Conformément aux orientations des « 1000 premiers jours », cet accord renforce les missions des sages-femmes dans le suivi des jeunes mères afin d’améliorer le dépistage de la dépression du post-partum. Il introduit notamment 2 nouveaux entretiens postnataux, au domicile de la mère.

Renforcer le suivi postnatal pour favoriser le dépistage de la dépression du post-partum

Le rapport sur les 1 000 premiers jours de l’enfant souligne que la période allant du 4e mois de grossesse aux 2 ans de l’enfant constitue une période charnière pour la santé et le bien-être de l’enfant durant toute sa vie.

De plus, dans le cadre périnatal, la prévention de la dépression du post-partum constitue notamment un enjeu de santé publique majeur. C’est pourquoi l’accord conclu vise à renforcer le suivi postnatal et ainsi à améliorer le dépistage de la dépression du post-partum. En pratique, de nouveaux entretiens postnataux pourront être ainsi proposés :

  • systématiquement à toute femme de la 4e à la 6e semaine après l’accouchement, afin de détecter d’éventuelles fragilités psychiques de la mère ;
  • de la 10e à la 14e semaine après l’accouchement, aux femmes primipares ainsi qu’aux femmes qui présentent un facteur de risque psychologique (au domicile ou en cabinet médical).

Afin d’encourager la réalisation au domicile de ces entretiens, les partenaires conventionnels ont souhaité que les tarifs de ces entretiens soient plus élevés lorsqu’ils sont réalisés au domicile par rapport au cabinet médical.

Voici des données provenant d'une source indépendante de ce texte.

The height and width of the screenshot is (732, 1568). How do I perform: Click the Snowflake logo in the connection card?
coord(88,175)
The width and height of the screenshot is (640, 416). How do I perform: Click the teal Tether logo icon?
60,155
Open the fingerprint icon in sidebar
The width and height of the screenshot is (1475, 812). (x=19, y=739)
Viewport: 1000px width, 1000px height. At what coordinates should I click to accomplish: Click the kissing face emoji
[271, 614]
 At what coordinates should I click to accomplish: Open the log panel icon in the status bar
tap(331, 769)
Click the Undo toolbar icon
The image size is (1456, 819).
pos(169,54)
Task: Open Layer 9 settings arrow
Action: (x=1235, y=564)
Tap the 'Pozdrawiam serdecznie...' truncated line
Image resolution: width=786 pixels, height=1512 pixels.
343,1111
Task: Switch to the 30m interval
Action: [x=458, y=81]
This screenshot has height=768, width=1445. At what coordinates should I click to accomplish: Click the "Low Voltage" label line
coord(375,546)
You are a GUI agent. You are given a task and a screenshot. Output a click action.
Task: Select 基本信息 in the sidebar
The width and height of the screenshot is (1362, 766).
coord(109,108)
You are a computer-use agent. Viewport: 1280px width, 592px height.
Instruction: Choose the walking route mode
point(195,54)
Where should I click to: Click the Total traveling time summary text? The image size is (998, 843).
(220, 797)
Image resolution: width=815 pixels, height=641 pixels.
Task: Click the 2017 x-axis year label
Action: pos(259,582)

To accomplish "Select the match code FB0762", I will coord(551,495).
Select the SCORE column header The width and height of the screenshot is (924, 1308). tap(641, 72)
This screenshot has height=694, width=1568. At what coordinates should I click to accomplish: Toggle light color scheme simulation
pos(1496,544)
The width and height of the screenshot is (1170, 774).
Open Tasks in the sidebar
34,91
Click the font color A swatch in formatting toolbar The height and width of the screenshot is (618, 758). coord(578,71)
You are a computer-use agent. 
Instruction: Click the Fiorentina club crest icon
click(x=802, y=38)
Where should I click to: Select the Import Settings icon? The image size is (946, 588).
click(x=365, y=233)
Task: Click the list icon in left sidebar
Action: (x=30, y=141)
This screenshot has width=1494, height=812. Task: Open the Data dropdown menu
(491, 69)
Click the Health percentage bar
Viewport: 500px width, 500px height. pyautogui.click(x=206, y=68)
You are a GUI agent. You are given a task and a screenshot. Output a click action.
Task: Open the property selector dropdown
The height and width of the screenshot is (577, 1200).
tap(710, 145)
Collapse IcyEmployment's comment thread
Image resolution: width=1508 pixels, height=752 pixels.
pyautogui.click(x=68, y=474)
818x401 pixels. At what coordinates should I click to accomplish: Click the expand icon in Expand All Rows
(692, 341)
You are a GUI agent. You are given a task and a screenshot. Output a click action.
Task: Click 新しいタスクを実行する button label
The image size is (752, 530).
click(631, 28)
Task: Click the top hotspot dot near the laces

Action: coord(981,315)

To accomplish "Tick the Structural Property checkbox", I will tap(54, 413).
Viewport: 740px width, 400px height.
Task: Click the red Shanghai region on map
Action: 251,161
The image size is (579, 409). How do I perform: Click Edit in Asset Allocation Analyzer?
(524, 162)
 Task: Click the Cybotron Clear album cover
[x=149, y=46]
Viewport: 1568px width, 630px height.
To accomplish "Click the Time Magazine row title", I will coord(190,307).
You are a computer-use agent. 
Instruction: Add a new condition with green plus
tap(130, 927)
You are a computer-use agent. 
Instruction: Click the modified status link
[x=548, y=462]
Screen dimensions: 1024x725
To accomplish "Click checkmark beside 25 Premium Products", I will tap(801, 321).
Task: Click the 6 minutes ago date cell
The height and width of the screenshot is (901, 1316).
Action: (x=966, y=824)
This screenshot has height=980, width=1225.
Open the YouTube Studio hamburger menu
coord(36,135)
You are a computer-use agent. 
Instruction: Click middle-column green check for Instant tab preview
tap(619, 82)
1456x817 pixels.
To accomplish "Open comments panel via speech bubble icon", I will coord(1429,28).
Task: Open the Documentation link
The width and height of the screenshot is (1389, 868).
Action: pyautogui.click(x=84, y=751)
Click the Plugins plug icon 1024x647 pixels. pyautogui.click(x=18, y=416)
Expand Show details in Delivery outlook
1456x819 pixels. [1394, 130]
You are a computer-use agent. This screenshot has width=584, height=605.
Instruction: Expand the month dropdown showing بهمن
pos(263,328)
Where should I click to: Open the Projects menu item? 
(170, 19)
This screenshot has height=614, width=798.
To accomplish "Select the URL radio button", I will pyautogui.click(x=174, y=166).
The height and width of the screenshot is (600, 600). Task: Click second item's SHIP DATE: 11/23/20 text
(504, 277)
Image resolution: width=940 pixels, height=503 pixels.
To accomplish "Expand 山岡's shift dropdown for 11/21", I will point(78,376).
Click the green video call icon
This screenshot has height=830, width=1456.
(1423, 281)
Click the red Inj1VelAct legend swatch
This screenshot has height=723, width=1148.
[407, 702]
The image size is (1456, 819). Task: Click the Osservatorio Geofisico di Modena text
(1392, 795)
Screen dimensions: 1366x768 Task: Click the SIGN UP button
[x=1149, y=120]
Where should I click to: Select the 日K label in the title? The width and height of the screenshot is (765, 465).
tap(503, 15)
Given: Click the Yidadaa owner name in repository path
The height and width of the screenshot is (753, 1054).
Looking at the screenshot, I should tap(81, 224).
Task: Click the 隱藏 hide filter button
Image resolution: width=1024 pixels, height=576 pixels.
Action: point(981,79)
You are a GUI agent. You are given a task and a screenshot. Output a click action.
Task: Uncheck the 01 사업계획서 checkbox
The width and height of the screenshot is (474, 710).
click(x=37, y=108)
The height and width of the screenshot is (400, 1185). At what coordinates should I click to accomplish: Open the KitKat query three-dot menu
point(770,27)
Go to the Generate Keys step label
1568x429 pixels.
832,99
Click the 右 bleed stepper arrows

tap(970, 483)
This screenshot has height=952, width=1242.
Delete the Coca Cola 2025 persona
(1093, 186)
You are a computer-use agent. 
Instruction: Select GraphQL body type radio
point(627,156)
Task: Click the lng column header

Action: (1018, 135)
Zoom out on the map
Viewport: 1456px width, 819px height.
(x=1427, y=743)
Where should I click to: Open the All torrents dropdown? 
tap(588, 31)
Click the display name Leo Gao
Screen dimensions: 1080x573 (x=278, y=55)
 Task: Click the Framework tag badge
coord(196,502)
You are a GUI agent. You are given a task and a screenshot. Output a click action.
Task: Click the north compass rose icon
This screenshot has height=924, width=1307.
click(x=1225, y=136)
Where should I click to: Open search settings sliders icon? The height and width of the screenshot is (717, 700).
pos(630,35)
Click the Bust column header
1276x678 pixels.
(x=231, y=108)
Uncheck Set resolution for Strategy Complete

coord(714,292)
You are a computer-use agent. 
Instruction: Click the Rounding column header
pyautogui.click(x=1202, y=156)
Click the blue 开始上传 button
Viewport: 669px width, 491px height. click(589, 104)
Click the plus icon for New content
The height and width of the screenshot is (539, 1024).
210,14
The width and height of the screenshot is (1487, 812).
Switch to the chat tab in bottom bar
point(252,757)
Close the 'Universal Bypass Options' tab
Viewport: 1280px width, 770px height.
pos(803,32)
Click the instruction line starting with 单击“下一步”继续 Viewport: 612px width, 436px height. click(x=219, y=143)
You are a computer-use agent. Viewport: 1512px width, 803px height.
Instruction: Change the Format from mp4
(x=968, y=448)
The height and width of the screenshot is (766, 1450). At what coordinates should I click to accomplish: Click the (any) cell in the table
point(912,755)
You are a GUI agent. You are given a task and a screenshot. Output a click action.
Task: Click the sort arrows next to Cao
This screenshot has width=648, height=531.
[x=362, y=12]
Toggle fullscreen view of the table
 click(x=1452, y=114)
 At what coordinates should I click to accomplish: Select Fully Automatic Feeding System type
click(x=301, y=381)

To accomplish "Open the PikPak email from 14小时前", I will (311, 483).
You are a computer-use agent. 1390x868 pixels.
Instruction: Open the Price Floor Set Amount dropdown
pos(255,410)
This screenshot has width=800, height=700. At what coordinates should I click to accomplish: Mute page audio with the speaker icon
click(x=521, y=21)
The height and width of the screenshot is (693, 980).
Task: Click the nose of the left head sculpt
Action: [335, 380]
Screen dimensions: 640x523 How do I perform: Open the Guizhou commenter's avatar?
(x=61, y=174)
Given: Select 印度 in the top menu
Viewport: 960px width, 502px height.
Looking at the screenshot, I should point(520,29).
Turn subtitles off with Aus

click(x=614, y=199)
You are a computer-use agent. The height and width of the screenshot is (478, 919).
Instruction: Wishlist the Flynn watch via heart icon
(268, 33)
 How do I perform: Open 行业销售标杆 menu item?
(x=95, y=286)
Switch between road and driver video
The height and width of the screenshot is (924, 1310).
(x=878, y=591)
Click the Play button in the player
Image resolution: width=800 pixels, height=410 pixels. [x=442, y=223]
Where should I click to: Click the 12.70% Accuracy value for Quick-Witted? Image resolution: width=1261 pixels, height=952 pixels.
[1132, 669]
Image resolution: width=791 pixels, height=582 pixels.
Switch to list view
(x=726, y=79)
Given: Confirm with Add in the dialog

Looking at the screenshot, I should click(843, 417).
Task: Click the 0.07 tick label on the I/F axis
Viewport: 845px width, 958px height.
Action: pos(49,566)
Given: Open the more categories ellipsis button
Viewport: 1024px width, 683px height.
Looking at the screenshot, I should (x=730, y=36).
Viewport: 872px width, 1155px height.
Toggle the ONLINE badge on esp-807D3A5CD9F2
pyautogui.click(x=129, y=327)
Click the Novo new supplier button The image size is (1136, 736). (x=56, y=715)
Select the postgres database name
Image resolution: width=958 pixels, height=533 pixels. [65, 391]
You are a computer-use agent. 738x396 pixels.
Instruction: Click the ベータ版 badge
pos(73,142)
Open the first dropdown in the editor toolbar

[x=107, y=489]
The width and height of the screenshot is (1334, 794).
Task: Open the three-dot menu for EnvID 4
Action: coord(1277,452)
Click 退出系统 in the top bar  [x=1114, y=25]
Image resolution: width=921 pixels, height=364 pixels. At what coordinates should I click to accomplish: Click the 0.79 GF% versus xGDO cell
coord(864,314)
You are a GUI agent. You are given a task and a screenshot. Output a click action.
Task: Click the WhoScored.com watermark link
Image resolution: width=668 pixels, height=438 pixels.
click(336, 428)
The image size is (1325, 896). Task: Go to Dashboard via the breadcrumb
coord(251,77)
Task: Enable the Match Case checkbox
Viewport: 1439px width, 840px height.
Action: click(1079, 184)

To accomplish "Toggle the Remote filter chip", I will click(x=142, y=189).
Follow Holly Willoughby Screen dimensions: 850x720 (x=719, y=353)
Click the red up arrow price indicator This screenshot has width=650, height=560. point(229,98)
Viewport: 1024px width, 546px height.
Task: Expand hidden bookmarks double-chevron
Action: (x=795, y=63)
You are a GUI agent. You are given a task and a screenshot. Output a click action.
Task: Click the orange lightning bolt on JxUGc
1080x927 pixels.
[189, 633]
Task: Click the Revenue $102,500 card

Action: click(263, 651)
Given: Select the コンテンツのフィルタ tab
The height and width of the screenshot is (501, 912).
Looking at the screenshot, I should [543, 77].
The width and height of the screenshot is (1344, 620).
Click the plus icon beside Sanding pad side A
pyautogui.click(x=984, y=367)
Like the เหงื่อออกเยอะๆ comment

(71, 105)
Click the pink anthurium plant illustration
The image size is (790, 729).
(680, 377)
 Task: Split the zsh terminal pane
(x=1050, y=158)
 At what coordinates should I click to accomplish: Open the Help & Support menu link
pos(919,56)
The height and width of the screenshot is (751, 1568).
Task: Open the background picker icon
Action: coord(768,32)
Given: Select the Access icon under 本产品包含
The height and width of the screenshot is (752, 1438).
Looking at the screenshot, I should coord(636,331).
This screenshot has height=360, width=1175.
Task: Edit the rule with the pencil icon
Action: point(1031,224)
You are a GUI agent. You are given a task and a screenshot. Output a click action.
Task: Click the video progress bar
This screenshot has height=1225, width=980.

Par ailleurs, avec cet accord, les séances de suivi postnatal existant actuellement pourront être réalisées sur une période plus longue qu’actuellement et à la fois en individuel (au domicile ou en cabinet) comme en collectif (jusqu’à 6 femmes ou couples au maximum).

Ainsi, pourront ainsi être pris en charge par l’Assurance Maladie :

  • un entretien postnatal systématique suivi d’un second entretien pour les femmes éligibles ;
  • 2 séances de suivi postnatal (individuelle et/ou en collectif). 

Améliorer l’accès aux soins via la télésanté

Parallèlement, cet accord permet de pérenniser la prise en charge par l’Assurance Maladie des actes de télésanté réalisés par les sages-femmes et instaure des aides à l’équipement pour favoriser l’essor de cette pratique.

Dans le cadre de la crise sanitaire, les sages-femmes ont été autorisées, à titre dérogatoire, à réaliser certains actes de télésanté afin d’assurer la continuité des soins des patients.

L’avenant 5 inscrit désormais la possibilité pour la profession de recourir de manière pérenne :

  • à la téléconsultation ;
  • aux actes à distance ;
  • à la téléexpertise de manière pérenne.

Les conditions de réalisation et de facturation des actes de télésanté y sont précisées afin de garantir la qualité et la sécurité des soins dans ce cadre, et de l’intégrer pleinement dans l’organisation et le parcours de soins coordonné du patient.

Des aides à l’équipement en vidéotransmission et appareils médicaux connectés

L’accord prévoit également des aides à l’équipement pour les sages-femmes dans le cadre du forfait annuel d’aide à l’informatisation et à la modernisation du cabinet médical visant à soutenir cette pratique (aides annuelles pour l’équipement en vidéotransmission et en appareils médicaux connectés).

Les autres mesures portées par cet accord

Avec cet accord, l’Uncam s’engage par ailleurs à ouvrir des négociations en 2022 pour déterminer les modalités de valorisation de l’accompagnement global par les sages-femmes et pour adapter les dispositions conventionnelles au regard de la création du rôle de sage-femme référente.

Enfin, cet accord prévoit des modifications sur les conditions de facturation de la majoration forfaitaire conventionnelle (DSP) et la mise en place d’une dérogation à la règle du professionnel de santé le plus proche pour la facturation des indemnités kilométriques dans le cadre des visites après accouchement lorsque la sage-femme a pris en charge la patiente en prénatal.